## Tarefas
1/ Cite a notícia sobre o Pix literalmente, começando em "SÃO PAULO, SP" e indo até "em média 1,2%.".
2/ Segundo o primeiro parágrafo da notícia sobre o Pix, em que áreas a ascensão do Pix levou a um aumento significativo no Brasil? Liste todas.

## Trecho
»»

SÃO PAULO, SP (FOLHAPRESS) – A ascensão meteórica do Pix levou a um aumento significativo em depósitos, empréstimos e uso de cartões no Brasil, em um efeito cascata que mostra que o meio instantâneo de pagamento, em vez de representar concorrência, ajudou o sistema financeiro.

Dados de um estudo feito em conjunto por pesquisadores do Banco Central e da Florida State University mostram que, a cada 1% de crescimento no número de usuários do Pix nos últimos anos, a quantidade de empresas que aceitam cartão de débito aumentou em média 1,2%.

Para chegar a essa conclusão, o levantamento comparou cidades brasileiras que tiveram um pico no uso do Pix após enchentes (que estimulam o uso do meio de pagamento para socorro financeiro) com municípios que não tiveram esse crescimento extraordinário.

“A conclusão foi que o Pix complementa em vez de substituir. A percepção era que esse novo meio de pagamento tomaria o lugar do cartão, mas o que ele fez foi estimular as pessoas a usarem contas bancárias e outras formas de pagamento”, aponta Matheus Sampaio, professor de finanças da Florida State University.

««

## Amostra de dados

»»

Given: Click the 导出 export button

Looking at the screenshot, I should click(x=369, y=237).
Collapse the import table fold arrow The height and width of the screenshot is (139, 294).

««

## Respostas
1/
SÃO PAULO, SP (FOLHAPRESS) – A ascensão meteórica do Pix levou a um aumento significativo em depósitos, empréstimos e uso de cartões no Brasil, em um efeito cascata que mostra que o meio instantâneo de pagamento, em vez de representar concorrência, ajudou o sistema financeiro.

Dados de um estudo feito em conjunto por pesquisadores do Banco Central e da Florida State University mostram que, a cada 1% de crescimento no número de usuários do Pix nos últimos anos, a quantidade de empresas que aceitam cartão de débito aumentou em média 1,2%.

2/ Depósitos, empréstimos e uso de cartões.